Prier pour autrui
Je discutais récemment avec un ami qui m'expliquait qu'il lui semblait plus utile de prier pour le monde en général, plutôt que pour telle et telle personne individuellement. C'est une vue qui à mon sens vient de l'absence de perception de ce que fait la prière.
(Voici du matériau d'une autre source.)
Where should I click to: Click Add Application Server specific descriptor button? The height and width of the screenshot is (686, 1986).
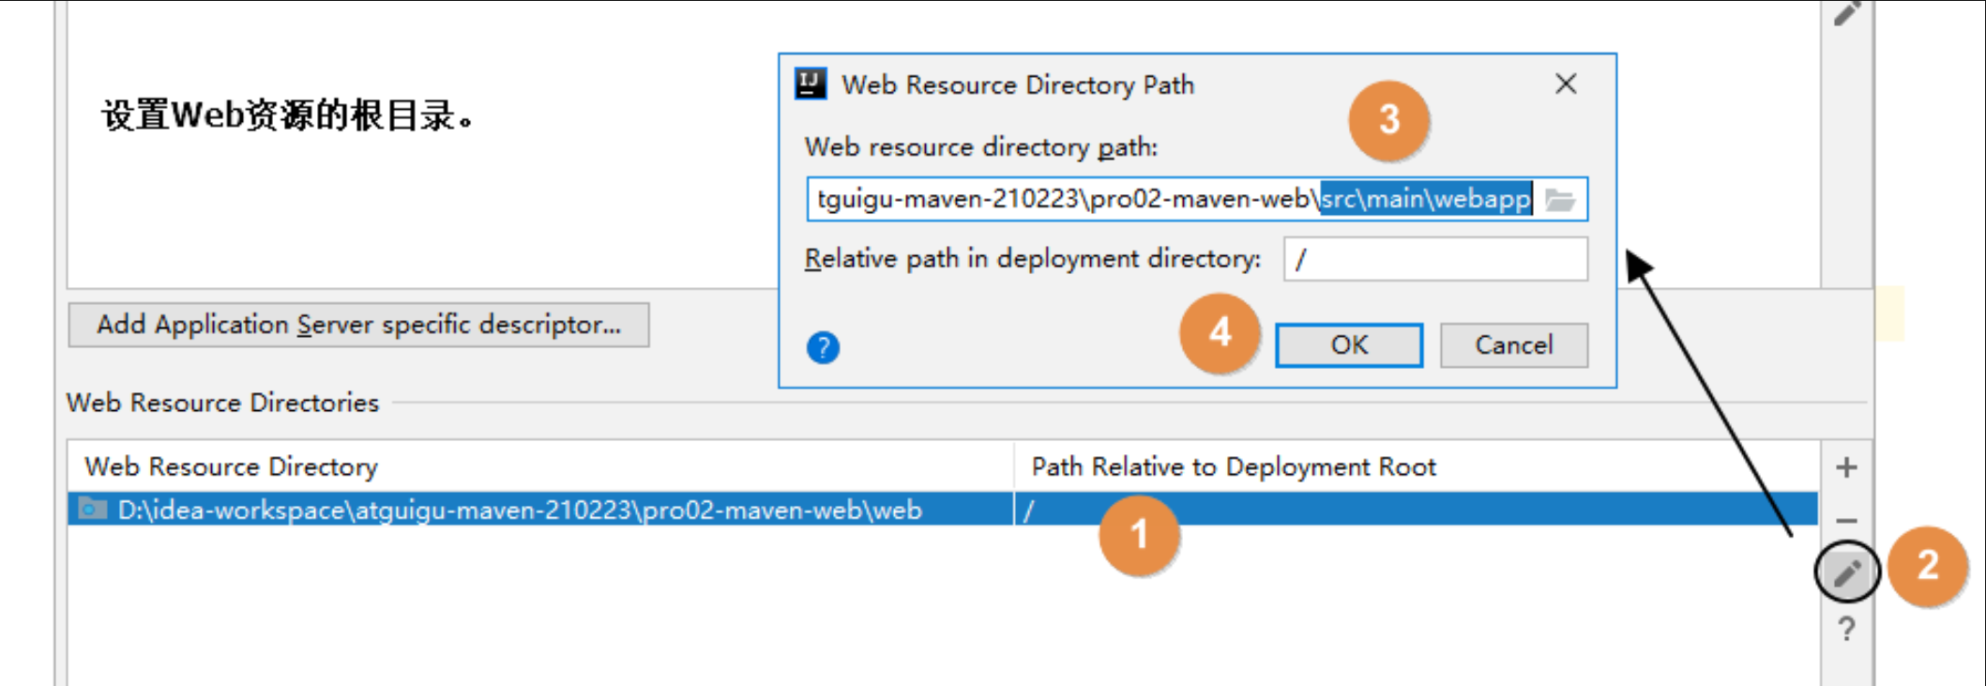pyautogui.click(x=358, y=325)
Après tout, je ne sais pas ce que fait la prière sur les gens, du moins je ne l'ai pas encore constaté de visu. En revanche, je sais ce qu'elle fait sur celui qui prie, et pour avoir une action elle doit être précise. Je ne parle pas au niveau de demander ceci cela, en général je ne demande de particulier sinon que cette personne soit éclairée, mais au niveau de la sensation. La pensée de la personne engendre une sensation précise dans une zone précise du corps, ce qui permet de concentrer les vents porteurs de la conception en question et de les faire entrer dans le canal central. Donc s'il y a une chose de sûre, c'est que ma pensée de cette personne a été communiquée dans une zone où il y a des anges et autres entités spirituelles. Ce qu'ils en font, ce n'est pas mon affaire. Mon affaire, c'est de porter l'image de cette personne là où il y a quelqu'un qui pourra s'en occuper. Pour prendre une analogie, je suis comme une personne qui au lieu de prendre un gros paquet de lettres et de le jeter sur le bâtiment de la Poste, prend les lettres une par une pour les insérer dans la boîte aux lettres.
Pour cette raison, la prière pour les autres peut être utilisée comme n'importe quel autre sujet de méditation, afin de rendre notre esprit plus vaste. Puisque la méditation consiste toujours à faire entrer des vents dans le canal central, on se rend compte que multiplier les sujets est d'une grande utilité. Porter sous le regard de Dieu les difficultés des autres ne peut pas faire de mal.
Cela dit, il se peut bien que dans le processus on récupère leur karma, cela paraît même assez inévitable. Si je pense assez profondément au malheur d'une personne, je le fais mien. La différence, c'est que si je suis éclairé par Dieu, et pas elle, le problème peut se résoudre, et lui revenir résolu. Mais, me dira-t-on, quel besoin de se charger du karma des autres alors qu'on ne s'en sort déjà pas avec le nôtre ? Du peu que j'ai constaté, quand c'est celui des autres, nous sommes singulièrement aidés. Il est bien possible que cela engendre une douleur physique ou autre difficulté, mais le sentiment de Dieu qui vient avec est multiplié. Alors que va-t-on préférer ? Passer sa journée dans le bien-être et la tiédeur spirituelle, ou bien passer sa journée souffrant mais avec la présence de Dieu ? A dire vrai cela n'est même pas comparable, c'est comme demander si on préfère passer sa journée en enfer ou au paradis. Les saints ne sont pas fous, ils sont juste plus intelligents que les gens ordinaires. Au lieu de choisir ce qui leur fait du tort, ils choisissent ce qui leur fait du bien.
Cela ne peut évidemment pas se faire par un exercice de la volonté. On ne prie pas pour les autres en décidant que ce sera bon pour nous. Il faut avoir déjà avoir la sensation de ses souffles vitaux, savoir les concentrer et les diriger au bon endroit, sinon on risque plutôt de se créer des obstacles.